== SUPPLIED MATERIAL

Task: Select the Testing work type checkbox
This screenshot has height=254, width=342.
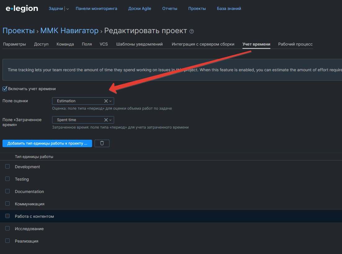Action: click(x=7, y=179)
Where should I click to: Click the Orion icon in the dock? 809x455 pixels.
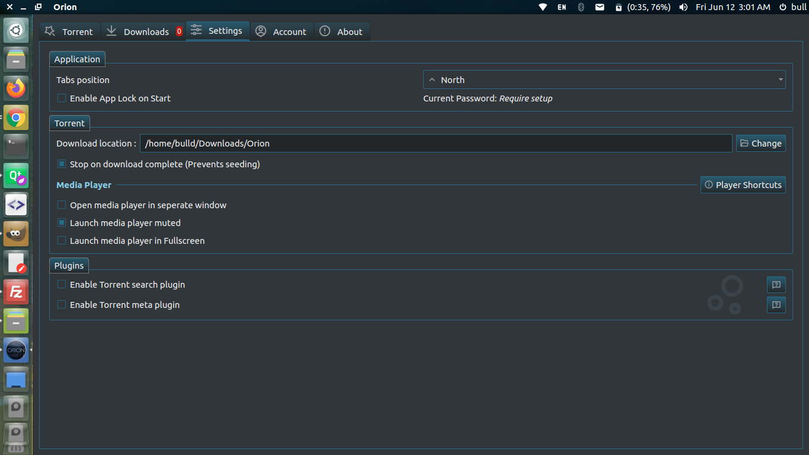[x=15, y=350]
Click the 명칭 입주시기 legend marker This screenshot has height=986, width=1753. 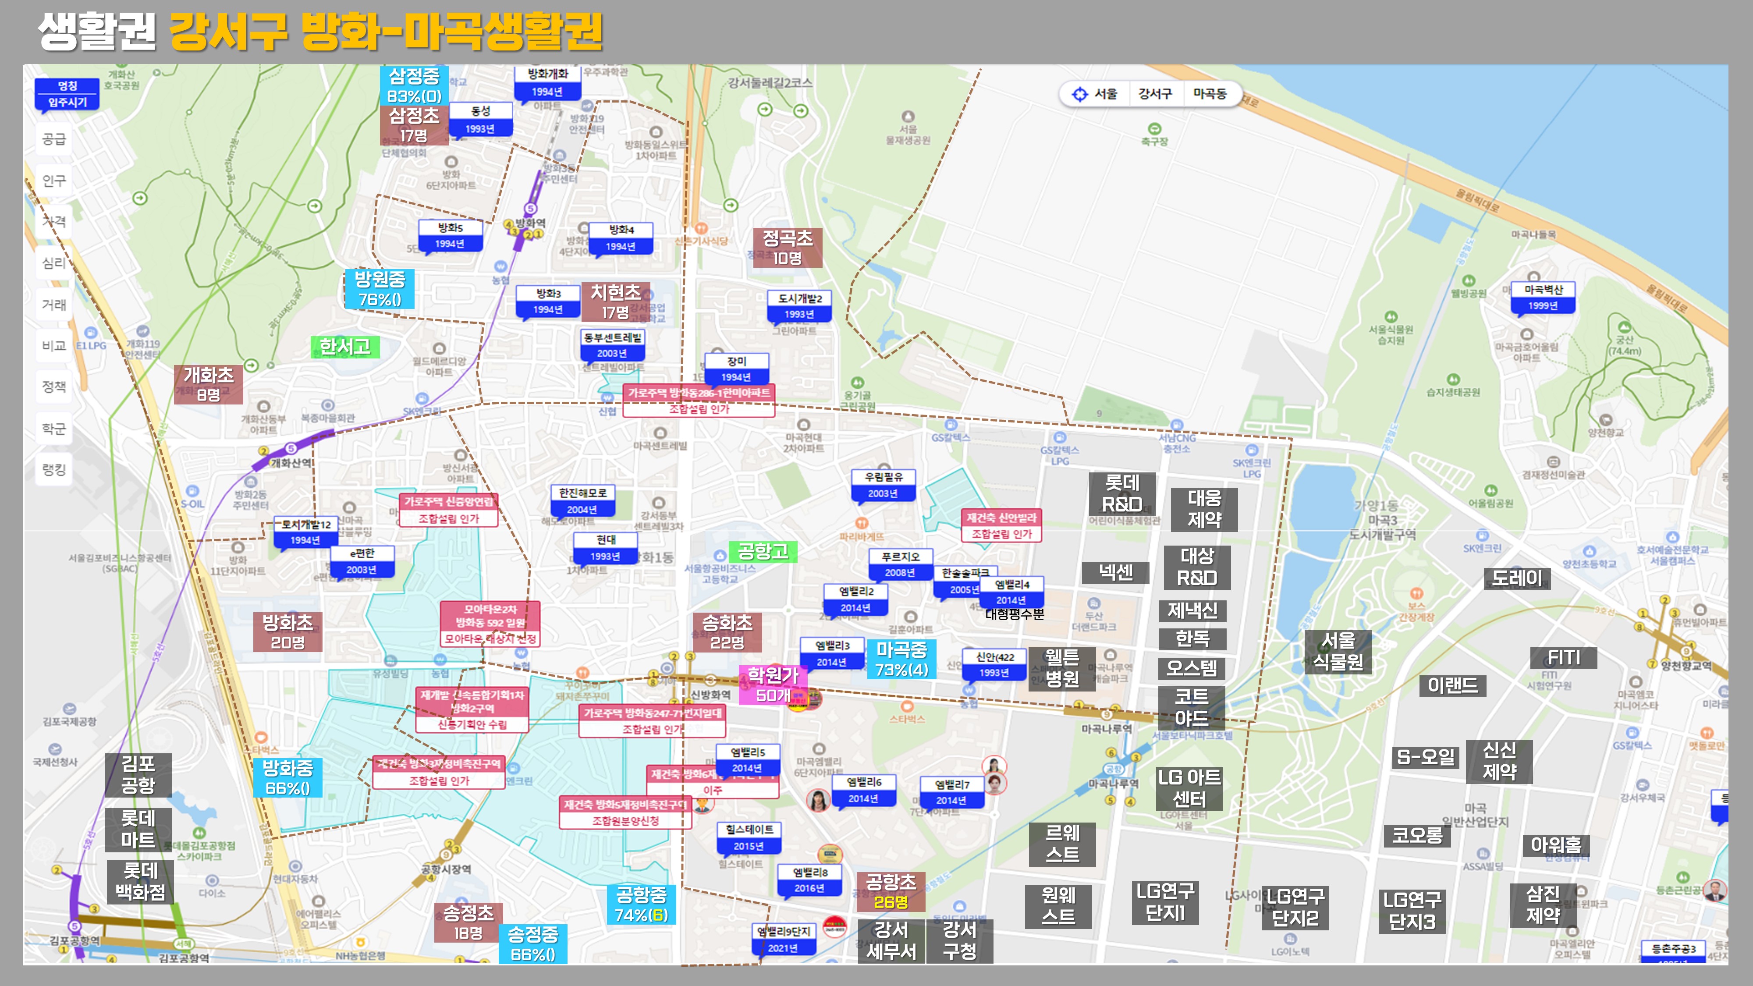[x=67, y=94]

====
== SUPPLIED MATERIAL

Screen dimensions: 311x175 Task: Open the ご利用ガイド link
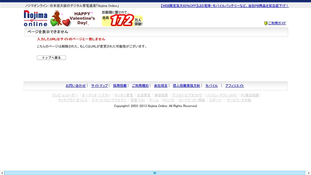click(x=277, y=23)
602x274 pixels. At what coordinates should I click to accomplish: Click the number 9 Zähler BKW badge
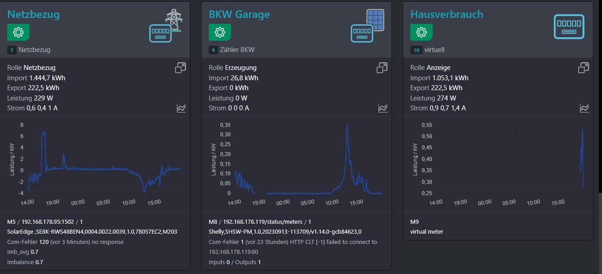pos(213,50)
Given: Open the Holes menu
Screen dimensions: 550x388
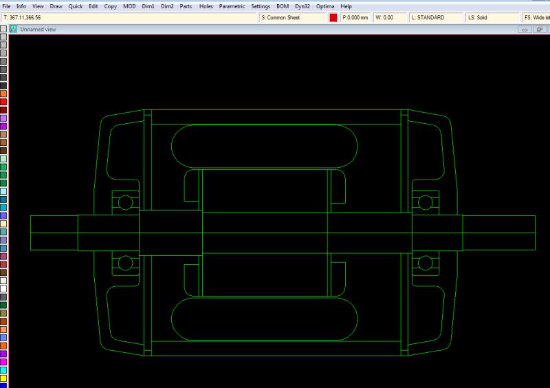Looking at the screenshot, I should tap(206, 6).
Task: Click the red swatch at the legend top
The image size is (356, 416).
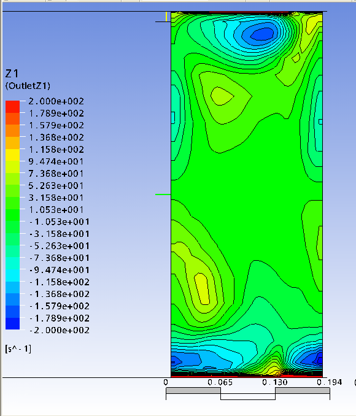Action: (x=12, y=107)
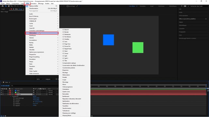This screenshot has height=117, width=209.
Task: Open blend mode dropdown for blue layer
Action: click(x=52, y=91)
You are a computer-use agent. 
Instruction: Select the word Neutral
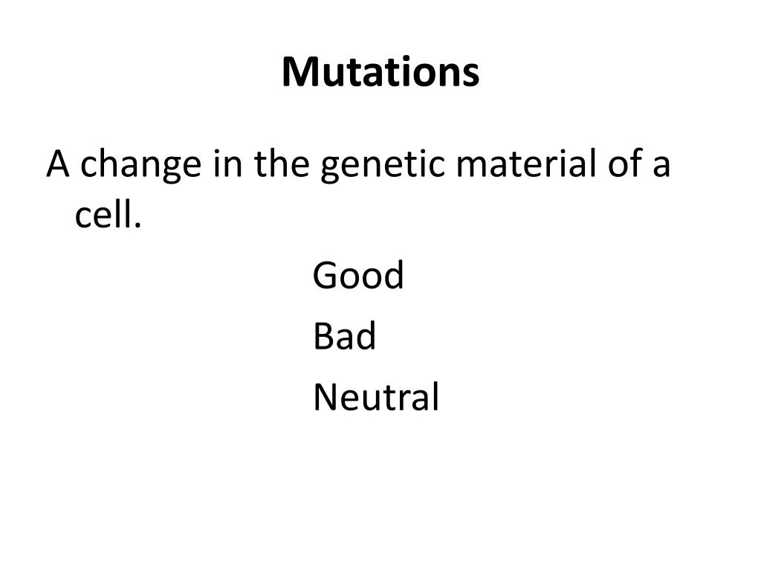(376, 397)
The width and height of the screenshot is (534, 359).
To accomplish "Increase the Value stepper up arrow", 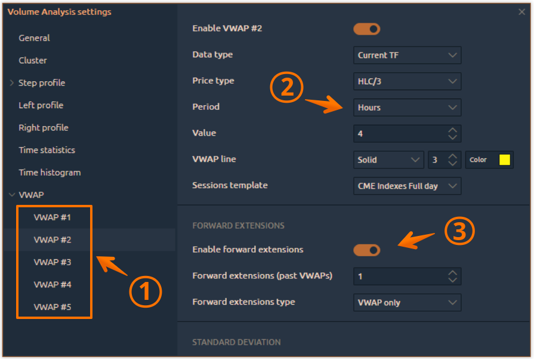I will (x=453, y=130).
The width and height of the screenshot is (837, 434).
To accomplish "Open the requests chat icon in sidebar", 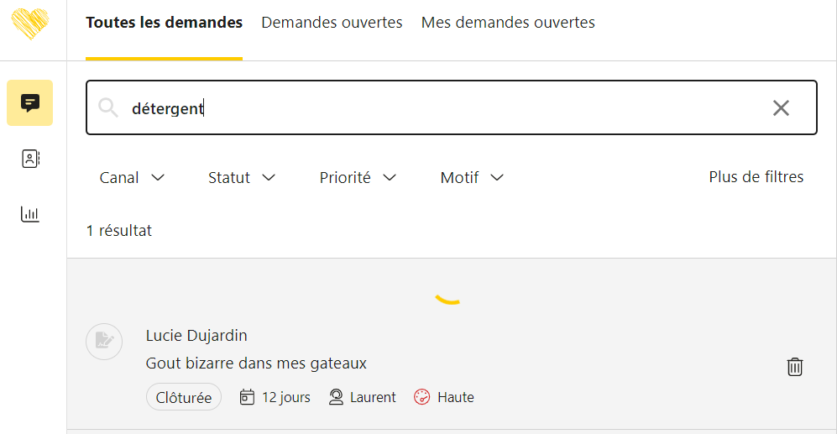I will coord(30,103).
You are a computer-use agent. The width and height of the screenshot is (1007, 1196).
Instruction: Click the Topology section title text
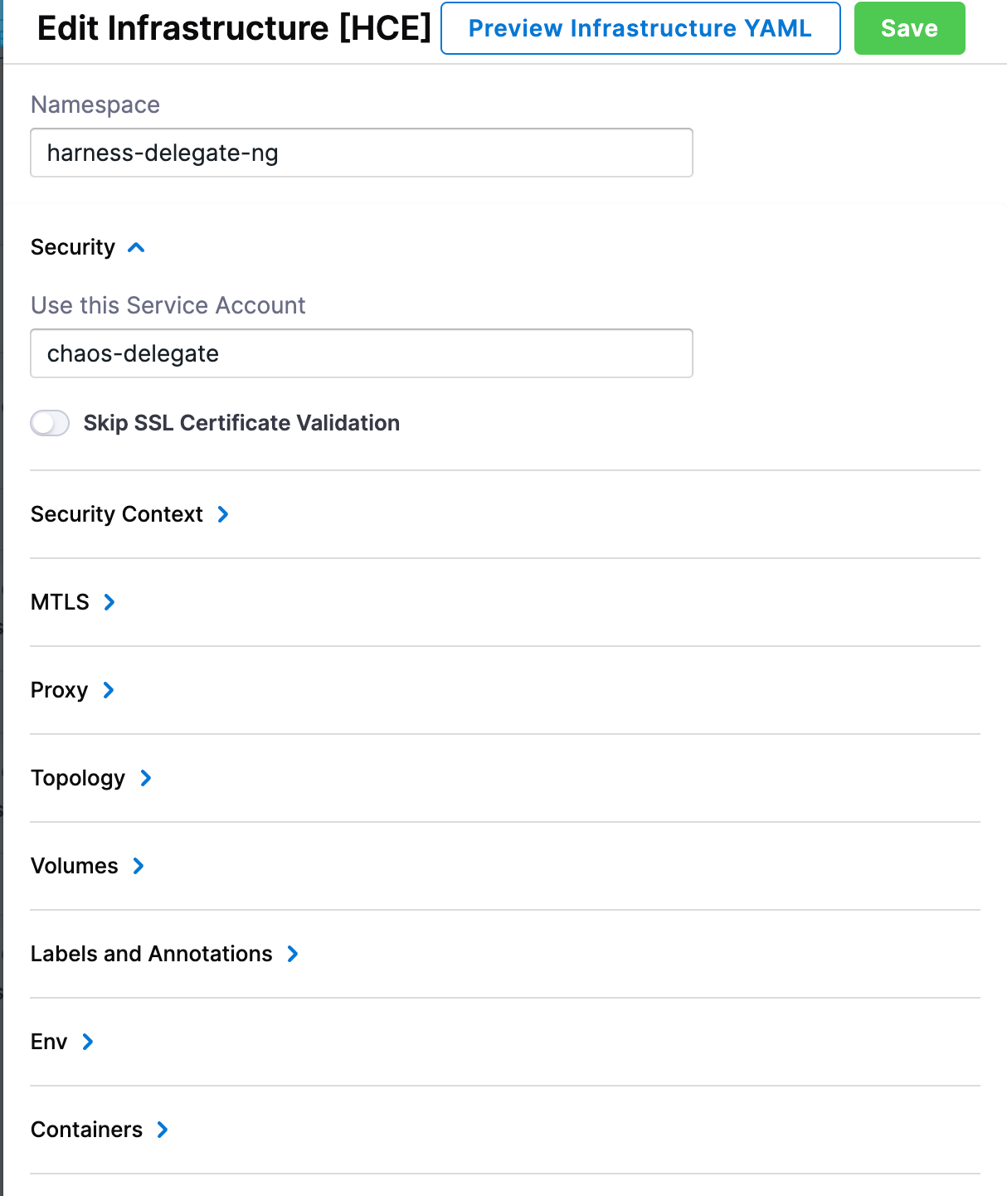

====

GOAL
Put the data lines running from the line containing "You are a computer-use agent. The" through the line containing "Instruction: Click the" into a Markdown table with the columns Row and Line, one numbered row per line and blank lines omitted.

WRITTEN ANSWER
| Row | Line |
|---|---|
| 1 | You are a computer-use agent. The width and height of the screenshot is (1007, 1196). |
| 2 | Instruction: Click the Topology section title text |